▶ WRITTEN REQUEST
Copy out the text lines of each of the records below word for word, with no changes. Leave the pictures out of your answer.

▶ RECORDS FOR THIS EXERCISE
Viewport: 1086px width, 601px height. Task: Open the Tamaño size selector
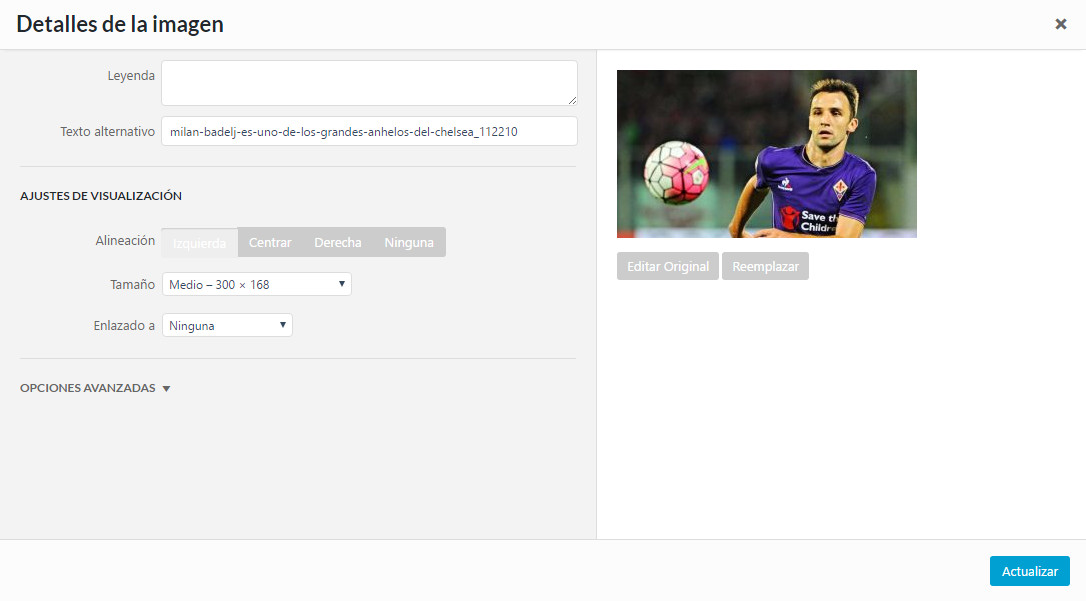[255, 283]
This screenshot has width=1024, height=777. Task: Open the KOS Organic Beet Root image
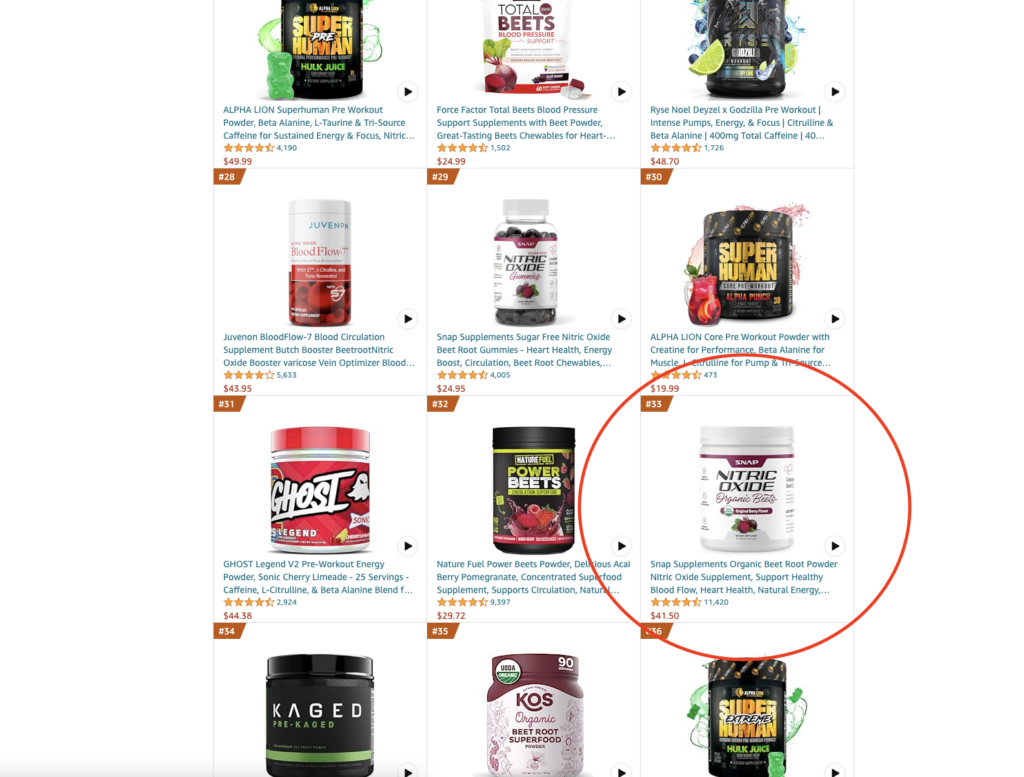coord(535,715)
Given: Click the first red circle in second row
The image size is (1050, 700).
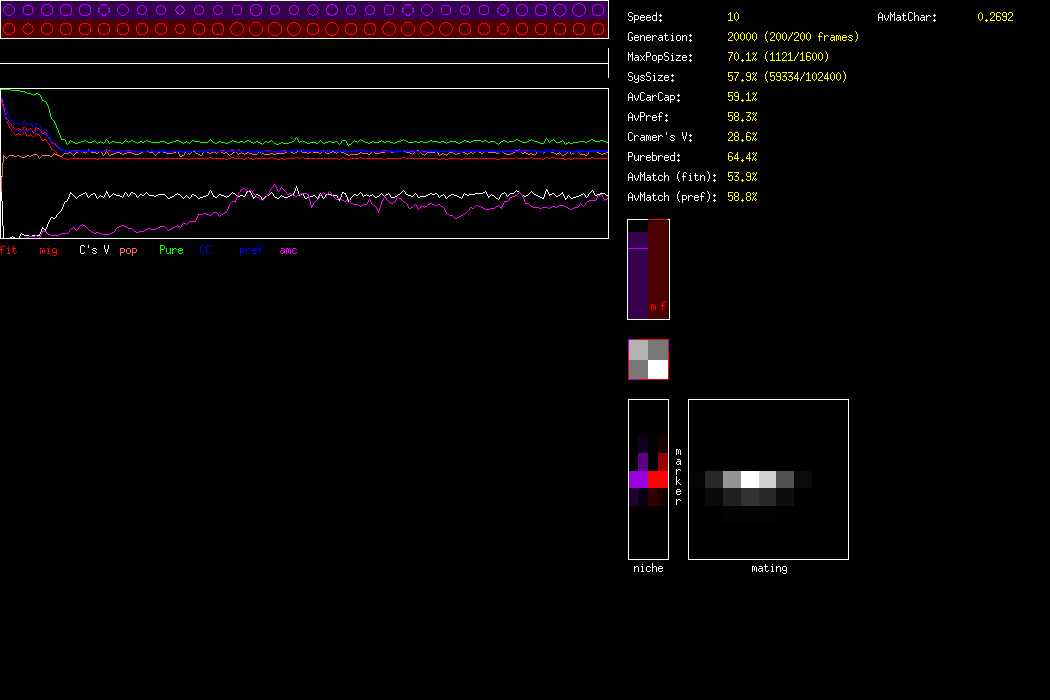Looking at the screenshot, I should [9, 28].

▶ THE RESULT
Viewport: 1086px width, 601px height. Task: Open the Tamaño size selector
[255, 283]
This screenshot has width=1024, height=777. Task: Open the KOS Organic Beet Root image
coord(535,715)
Given: Click the first red circle in second row
The image size is (1050, 700).
Looking at the screenshot, I should [9, 28].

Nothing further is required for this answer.